The Suzuki method, named after its Japanese developer, Dr. Schinichi Suzuki, concentrates on developing ear training, finger dexterity and memorization of music.
The method also requires parental involvement, which Kim says "a lot of parents don't like." Kim said Suzuki believed that if parents become involved in their children's learning process, helping them learn the shades of difference between a slightly sharp (or flat) note and one that is on key, students would learn more quickly.
The first half of the concert focused on traditional violin methods and included the popular numbers and a few classical pieces.
The second half was devoted to a deomonstration of Suzuki methods.

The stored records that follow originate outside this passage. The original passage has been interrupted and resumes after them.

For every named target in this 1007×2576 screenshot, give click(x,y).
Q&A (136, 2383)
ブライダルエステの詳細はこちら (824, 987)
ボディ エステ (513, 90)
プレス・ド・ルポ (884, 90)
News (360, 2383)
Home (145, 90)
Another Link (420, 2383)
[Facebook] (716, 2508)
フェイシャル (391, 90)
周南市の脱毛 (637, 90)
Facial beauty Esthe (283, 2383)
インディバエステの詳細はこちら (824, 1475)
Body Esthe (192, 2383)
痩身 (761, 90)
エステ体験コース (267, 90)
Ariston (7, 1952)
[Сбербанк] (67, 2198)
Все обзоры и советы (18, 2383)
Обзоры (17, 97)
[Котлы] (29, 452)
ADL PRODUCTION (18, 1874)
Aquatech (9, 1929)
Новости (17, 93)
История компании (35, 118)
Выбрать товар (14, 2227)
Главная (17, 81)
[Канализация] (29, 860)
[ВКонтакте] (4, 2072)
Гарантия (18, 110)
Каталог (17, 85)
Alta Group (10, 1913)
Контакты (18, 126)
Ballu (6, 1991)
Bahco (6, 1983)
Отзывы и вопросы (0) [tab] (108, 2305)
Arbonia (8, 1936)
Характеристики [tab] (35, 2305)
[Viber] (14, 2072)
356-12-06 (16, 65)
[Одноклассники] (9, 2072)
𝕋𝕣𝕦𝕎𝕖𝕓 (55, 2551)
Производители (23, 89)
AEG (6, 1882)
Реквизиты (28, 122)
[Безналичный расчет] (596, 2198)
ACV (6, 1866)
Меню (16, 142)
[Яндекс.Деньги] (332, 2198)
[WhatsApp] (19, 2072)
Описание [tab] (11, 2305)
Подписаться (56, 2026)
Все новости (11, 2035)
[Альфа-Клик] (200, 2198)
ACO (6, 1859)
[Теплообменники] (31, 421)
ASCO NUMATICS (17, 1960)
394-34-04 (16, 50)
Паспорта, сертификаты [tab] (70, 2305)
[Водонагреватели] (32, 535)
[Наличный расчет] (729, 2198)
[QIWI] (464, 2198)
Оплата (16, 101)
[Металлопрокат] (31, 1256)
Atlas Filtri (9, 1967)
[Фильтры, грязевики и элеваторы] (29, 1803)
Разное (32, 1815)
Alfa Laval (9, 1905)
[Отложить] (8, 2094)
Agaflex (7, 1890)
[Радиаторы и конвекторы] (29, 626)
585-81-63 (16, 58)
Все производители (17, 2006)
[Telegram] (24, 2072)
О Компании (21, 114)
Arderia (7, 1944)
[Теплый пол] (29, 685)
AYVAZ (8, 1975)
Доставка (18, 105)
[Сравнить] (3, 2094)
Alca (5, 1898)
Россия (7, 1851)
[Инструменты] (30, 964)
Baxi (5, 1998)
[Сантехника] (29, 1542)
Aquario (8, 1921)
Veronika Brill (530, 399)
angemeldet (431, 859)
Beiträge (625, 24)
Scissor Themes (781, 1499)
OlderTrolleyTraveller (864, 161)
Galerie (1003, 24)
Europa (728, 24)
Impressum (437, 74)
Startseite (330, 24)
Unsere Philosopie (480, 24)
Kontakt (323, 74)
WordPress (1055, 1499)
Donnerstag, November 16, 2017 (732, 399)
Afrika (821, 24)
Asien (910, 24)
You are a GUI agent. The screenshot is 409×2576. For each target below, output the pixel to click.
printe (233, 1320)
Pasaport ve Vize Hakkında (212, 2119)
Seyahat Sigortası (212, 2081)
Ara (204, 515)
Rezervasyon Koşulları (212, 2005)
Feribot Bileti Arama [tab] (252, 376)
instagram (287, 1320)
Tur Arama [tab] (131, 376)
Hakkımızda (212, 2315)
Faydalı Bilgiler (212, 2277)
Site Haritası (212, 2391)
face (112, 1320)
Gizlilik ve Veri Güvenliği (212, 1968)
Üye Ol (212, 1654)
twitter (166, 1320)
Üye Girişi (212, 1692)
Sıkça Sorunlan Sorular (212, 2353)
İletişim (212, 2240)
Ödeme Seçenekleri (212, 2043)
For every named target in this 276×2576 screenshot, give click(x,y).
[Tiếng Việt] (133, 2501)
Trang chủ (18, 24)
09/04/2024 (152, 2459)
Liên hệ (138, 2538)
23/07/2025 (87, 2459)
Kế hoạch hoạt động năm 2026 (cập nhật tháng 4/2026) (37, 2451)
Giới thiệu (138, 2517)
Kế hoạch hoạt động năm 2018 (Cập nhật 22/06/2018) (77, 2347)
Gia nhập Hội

The students -- fourth, fifth and sixth graders from 10 county schools -- played most of the Suzuki pieces from memory.
The second half started with the most difficult pieces, Grade 6 music in Suzuki, and worked down to the simplest, Grade 1 music. It ended with a full concert adaption of "Twinkle, Twinkle, Little Star, and the students demonstrated some of the Suzuki methods, which may have surprised music buffs accustomed to the classical sounds of violinists such as Isaac Stern.
In one demonstration, the students crowded onto the stage in pairs, with one violin for each pair. One student would play a few bars of "Twinkle, Twinkle" by bowing, then another student would take over and pluck the next few bars. By using this method, Kim said, students learn to concentrate on the two major ways of playing stringed instruments.
Upside-down playing was the focus of another demonstration, in which students turned their bows around, holdint the small end and bowing the large end (the frog). Kim said the exercise helps students increase control over their bows, since it is much harder to hold the bow by the smaller, lighter tip.
Among the Suzuki students was Amy Carter who, with 40 of the students in last week's performance, participated in an areawide Suzuki concert at Wolf Trap Farm over the Memorial Day weekend.